4 min. de lectura

 

Primera entrega acerca del desarrollo de las ciencias positivas a lo largo de la historia.

Las ciencias no son simplemente cuerpos organizados de teorías verificables o estructuras formales que se ajusten con la realidad. Las disciplinas científicas son resultado de un proceso histórico que, aunque desde nuestra perspectiva poco importe para poder resolver un teorema geométrico o calcular la velocidad de caída de los cuerpos, no se produjo más que en el contexto de la Grecia clásica, origen de una tradición ininterrumpida que se prolonga hasta nuestros días.

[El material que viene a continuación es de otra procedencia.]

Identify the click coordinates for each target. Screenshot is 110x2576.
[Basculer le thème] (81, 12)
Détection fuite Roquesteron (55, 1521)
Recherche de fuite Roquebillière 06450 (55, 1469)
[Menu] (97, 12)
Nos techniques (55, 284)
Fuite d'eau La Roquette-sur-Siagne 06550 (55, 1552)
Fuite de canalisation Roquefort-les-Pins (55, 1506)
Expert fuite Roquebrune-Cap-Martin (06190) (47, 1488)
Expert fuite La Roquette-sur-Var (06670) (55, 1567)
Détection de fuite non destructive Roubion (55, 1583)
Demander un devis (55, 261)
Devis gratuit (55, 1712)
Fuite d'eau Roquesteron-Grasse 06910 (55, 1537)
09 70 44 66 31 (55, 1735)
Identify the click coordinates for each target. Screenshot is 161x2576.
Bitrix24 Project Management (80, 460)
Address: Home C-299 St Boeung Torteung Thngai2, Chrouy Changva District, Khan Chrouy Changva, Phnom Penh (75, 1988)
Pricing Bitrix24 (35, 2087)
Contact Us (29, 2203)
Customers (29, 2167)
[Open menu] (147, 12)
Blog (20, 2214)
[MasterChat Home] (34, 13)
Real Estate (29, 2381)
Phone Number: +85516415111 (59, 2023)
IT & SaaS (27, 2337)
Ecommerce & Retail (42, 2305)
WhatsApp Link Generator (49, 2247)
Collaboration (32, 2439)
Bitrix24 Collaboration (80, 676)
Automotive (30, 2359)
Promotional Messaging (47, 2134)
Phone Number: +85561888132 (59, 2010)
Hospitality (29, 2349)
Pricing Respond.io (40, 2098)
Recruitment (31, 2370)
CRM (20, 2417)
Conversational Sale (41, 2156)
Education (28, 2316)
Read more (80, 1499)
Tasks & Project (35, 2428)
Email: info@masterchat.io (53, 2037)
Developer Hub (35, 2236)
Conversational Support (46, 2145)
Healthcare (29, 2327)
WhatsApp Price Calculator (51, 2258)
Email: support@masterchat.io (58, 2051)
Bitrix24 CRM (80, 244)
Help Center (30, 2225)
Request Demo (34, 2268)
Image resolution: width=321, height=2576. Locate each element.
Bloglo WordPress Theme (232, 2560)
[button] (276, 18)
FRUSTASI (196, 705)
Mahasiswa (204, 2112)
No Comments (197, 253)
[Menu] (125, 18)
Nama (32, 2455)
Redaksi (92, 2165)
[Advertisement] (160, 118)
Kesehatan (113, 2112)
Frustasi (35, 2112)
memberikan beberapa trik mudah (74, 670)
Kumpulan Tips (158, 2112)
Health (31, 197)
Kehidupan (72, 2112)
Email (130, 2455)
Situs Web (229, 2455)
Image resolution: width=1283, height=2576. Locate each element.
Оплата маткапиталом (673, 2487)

La actividad filosófica sería inconcebible sin los problemas que plantean las ciencias, y en buena lógica, si queremos entender la historia de la filosofía, habrá que trazar una genealogía de las distintas ciencias y su desarrollo a la largo de la historia. Para ello, en primer lugar distinguiremos cuatro acepciones de ciencia diferentes:

  1. La ciencia como «saber hacer». Habilidad, maestría, conjunto de conocimientos en cualquier cosa. La ciencia del caco, del palaciego, del hombre vividor. La «ciencia de la honra» que decía Calderón de la Barca.
  2. La ciencia como «conjunto de proposiciones derivadas de principios». Esta idea de ciencia ha llegado hasta nuestros días, bajo la forma de una estructura de razonamientos de los que derivar conclusiones. Es la idea de Aristóteles al considerar el silogismo, o la de Rudolf Carnap cuando habla de los enunciados teóricos derivados de proposiciones protocolares, a partir de las cuales ir edificando la estructura de la ciencia como un saber unificado.
  3. La ciencia en sentido estricto. Nos referimos a las ciencias exactas, físicas, químicas y naturales. Esto es, a las ciencias en sentido estricto, las que han transformado decisivamente nuestro mundo.
  4. La ciencia como una suerte de «extensión» a otras disciplinas anteriormente concebidas como seudocientíficas, tales como la lingüística, la historia, etc. Son las actualmente denominadas «ciencias humanas», que también buscan su lugar junto a las ciencias en sentido estricto.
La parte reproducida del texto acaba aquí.